I did an extended mostly-vegetarian version of Atkins once, not intentionally, i was actually trying to kill off Candida. I lost 25 lbs very easily. It was NO sugar, NO alcohol, NO grains of any kind, NO potatoes, bread, pasta, any starches. I think i ate celery with almond butter for like four months, scrambled eggs (couldn't eat over-medium eggs without toast!), stir-fried veggies and salad and salmon. Atkins isn't even this strict beyond the first month, they have you counting carbs to stay under 20g/day (which is about one hershey bar). So in about 8-10 months i got rid of the yeast and lost nearly 40 lbs.
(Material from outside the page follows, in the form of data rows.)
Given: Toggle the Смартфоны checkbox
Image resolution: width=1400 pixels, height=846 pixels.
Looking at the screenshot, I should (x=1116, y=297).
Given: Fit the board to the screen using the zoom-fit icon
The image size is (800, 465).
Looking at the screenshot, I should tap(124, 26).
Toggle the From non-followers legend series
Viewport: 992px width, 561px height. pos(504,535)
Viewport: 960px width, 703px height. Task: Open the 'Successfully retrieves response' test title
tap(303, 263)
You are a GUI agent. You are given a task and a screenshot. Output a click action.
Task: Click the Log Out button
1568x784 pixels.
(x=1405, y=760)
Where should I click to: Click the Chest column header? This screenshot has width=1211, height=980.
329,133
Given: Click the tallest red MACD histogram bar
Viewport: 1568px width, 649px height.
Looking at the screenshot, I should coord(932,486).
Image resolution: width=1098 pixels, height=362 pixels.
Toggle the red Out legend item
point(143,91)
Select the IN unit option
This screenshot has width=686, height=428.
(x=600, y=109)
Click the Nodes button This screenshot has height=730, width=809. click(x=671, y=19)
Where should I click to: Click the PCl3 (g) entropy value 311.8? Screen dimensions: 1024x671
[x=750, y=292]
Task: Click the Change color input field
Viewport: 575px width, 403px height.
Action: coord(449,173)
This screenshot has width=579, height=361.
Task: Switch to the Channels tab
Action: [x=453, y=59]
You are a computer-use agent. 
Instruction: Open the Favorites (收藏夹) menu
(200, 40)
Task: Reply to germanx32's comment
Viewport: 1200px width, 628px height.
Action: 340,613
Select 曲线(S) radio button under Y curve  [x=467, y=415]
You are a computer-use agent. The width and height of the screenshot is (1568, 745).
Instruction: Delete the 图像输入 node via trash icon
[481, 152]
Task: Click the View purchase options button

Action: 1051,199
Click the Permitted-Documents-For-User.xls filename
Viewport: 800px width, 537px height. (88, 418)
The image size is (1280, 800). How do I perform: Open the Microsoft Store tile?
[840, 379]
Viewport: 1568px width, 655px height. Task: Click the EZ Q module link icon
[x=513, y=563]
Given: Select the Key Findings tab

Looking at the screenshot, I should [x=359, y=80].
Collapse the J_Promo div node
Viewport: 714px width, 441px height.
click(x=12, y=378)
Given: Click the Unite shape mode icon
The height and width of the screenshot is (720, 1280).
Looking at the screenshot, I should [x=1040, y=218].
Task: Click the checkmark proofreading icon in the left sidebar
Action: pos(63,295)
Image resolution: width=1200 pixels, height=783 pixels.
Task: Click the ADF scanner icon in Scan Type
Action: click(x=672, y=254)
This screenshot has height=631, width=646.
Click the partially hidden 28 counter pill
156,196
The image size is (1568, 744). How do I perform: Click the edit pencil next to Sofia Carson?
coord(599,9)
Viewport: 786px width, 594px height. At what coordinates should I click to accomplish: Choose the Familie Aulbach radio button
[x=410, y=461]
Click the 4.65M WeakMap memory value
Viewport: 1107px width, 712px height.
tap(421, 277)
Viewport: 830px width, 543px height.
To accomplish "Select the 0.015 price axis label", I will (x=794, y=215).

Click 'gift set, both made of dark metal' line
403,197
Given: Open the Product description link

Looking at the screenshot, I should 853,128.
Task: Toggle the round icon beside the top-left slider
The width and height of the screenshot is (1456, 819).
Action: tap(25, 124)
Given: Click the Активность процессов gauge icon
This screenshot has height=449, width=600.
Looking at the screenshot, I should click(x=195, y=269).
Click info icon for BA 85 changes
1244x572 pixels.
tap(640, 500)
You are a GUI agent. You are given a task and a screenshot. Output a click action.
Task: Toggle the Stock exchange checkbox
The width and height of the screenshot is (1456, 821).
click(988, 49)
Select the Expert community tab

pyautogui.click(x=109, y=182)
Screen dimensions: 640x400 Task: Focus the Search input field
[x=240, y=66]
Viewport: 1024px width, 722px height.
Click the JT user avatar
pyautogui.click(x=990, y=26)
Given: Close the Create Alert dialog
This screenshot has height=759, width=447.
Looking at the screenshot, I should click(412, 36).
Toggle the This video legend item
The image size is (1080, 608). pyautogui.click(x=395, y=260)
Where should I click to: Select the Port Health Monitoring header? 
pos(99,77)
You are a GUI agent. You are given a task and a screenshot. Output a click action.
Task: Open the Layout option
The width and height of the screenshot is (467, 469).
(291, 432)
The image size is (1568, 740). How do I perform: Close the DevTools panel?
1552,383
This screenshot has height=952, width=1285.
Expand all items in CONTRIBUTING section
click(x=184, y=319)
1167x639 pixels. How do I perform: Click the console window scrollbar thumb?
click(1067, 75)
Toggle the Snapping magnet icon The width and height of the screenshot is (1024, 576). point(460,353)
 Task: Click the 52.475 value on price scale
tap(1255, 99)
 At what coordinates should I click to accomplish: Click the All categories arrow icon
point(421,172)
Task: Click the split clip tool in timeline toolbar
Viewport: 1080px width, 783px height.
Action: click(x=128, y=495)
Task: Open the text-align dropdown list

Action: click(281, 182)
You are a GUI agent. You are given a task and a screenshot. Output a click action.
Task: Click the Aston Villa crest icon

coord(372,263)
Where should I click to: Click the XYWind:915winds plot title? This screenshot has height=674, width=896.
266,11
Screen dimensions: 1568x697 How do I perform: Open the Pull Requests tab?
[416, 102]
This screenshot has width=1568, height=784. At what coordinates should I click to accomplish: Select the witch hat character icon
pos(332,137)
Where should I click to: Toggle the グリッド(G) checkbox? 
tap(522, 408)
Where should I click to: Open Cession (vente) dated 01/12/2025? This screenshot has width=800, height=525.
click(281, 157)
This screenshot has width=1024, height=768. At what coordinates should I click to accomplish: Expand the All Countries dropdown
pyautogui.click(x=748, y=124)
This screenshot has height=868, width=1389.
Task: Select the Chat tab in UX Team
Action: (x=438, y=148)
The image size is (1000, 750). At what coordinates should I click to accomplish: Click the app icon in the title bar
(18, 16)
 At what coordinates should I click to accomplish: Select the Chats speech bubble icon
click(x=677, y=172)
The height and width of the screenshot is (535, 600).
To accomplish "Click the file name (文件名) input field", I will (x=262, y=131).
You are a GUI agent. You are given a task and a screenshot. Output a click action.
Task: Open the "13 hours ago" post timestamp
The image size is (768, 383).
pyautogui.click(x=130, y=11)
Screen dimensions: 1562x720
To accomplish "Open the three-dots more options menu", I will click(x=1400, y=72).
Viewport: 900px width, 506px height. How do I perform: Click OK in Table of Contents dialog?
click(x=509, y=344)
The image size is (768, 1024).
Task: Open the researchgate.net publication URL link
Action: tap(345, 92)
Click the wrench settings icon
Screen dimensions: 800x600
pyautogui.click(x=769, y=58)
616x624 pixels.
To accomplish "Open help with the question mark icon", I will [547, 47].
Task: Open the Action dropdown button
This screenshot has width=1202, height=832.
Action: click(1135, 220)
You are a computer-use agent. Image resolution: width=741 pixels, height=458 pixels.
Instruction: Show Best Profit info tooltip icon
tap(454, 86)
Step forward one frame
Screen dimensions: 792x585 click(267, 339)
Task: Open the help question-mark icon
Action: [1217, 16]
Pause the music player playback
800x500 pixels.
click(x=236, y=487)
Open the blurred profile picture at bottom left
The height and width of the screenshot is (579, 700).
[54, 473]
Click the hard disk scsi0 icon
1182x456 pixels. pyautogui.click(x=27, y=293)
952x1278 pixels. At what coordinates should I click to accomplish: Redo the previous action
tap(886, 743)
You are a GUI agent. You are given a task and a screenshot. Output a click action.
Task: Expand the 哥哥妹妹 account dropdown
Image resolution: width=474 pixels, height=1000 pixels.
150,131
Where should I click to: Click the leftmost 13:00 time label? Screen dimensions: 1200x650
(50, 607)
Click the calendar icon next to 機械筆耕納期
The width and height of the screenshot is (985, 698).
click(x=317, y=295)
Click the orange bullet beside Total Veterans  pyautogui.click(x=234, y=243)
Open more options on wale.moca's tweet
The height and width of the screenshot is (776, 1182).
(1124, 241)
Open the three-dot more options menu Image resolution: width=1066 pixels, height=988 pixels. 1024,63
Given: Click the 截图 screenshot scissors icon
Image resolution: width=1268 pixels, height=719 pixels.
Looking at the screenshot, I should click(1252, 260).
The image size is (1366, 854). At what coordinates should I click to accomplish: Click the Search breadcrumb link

The next time i tried an Atkins-type diet was last year when i had my coffeeshop. It didn't work as well, because i was eating dairy. Breve lattes made with half & half, very fatty cheeses, i even ate sausage a few times, with cheese omelettes. Although i was starting to lose weight, i was literally gagging myself on all those nasty animal foods. When i gave up on that diet, i started bingeing on cookies and mochas, pasta, whatever. I knew that i was going to do a colon cleanse to blast it all out before starting the raw diet, so i really let myself go for several months. When the scale hit 182 i said enough is enough, and i went 100% raw immediately. That was mid-June. Since then i've lost 25lbs. and i sleep better than ever, have pretty much eradicated my anxiety and depression, and i feel high and peaceful most of the time. I know this is a very long comment, sorry...but i am hoping to inspire you with my story. Atkins sucks, really. It works, but it makes you eat nasty crap that gunks your system up. But if you can do it 100% for a short period of time, you can lose the weight. If you're going to fudge it and not do it correctly, you'd be better off trying something else.